An Earth-friendly credit union needs goals that address their ecological impacts to guide their decision making. In the tradition of Ecological Economics, these goals must be grounded in the scientific understanding of the problem at hand. For climate change, that means goals match the scale and speed of change required to mitigate climate change. Consider:

Become credit neutral in 5 years

Reduce actual emissions by 60% in 10 years

Become carbon free by 2040

The first relies on carbon offsets, an imperfect solution, to demonstrate a commitment. The second requires significant infrastructure investment in new heating systems and alternative transportation. The last acknowledges the need to eliminate fossil fuel use in the next couple of decades. Other goals on water consumption reduction, on-site stormwater management to improve water quality and reduce regional flooding risk, and waste reduction are also necessary.

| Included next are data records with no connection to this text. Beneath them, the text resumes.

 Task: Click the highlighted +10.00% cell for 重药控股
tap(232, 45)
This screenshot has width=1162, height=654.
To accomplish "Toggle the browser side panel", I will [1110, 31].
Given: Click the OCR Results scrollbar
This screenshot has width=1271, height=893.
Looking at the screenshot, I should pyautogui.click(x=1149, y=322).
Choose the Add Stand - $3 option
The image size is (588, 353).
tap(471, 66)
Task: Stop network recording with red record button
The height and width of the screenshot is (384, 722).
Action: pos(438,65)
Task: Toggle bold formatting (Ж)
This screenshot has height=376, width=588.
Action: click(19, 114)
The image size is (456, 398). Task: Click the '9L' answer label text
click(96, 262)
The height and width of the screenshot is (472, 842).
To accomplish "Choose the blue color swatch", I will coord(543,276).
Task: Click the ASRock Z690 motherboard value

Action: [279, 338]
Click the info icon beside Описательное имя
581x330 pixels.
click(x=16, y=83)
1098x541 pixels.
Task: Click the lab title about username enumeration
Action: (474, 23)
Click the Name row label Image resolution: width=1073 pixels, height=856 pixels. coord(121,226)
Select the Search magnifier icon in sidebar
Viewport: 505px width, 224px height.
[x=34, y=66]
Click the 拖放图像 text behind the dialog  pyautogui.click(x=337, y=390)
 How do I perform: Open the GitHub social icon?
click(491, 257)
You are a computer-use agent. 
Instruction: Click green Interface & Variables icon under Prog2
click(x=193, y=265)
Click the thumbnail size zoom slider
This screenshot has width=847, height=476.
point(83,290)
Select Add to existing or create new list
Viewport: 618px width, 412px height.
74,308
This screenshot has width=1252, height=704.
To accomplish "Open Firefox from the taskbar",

Deep Employee Engagement and Product Integration

The transition to a just and Earth-friendly economy requires a culture shift. Employers can offer incentives to change behaviour, use the community of a workplace to spread ideas and encourage people to make different choices. Credit unions are also community hubs, places that people visit frequently. This can be leveraged to change member’s behaviour. Product integration is also key: offering free energy audits of a house when issuing a mortgage provided action is taken to reduce energy use, or connecting members with a diverse set of investment opportunities that aren’t reliant on Canada’s natural resource and energy sector.

Moving Beyond Less Bad

Moving Beyond Less Bad is the hardest, but most important part. This is about changing how we think about and relate to our ecosystems, understanding that we are a part of them, and have a responsibility to them. I think this could start with using landscape features around the credit union branches not just as sources of beauty, but as habitat for bees and butterflies. Ultimately this stage requires deep conversations with employees, community members, and representatives for the non-human members of local ecosystems to understand these relationships more deeply.

As the ecological challenges we are facing get more and more severe, let’s all take the time to understand our agency – as members of ecosystems, workplaces, communities, and political cultures – and use it to create change.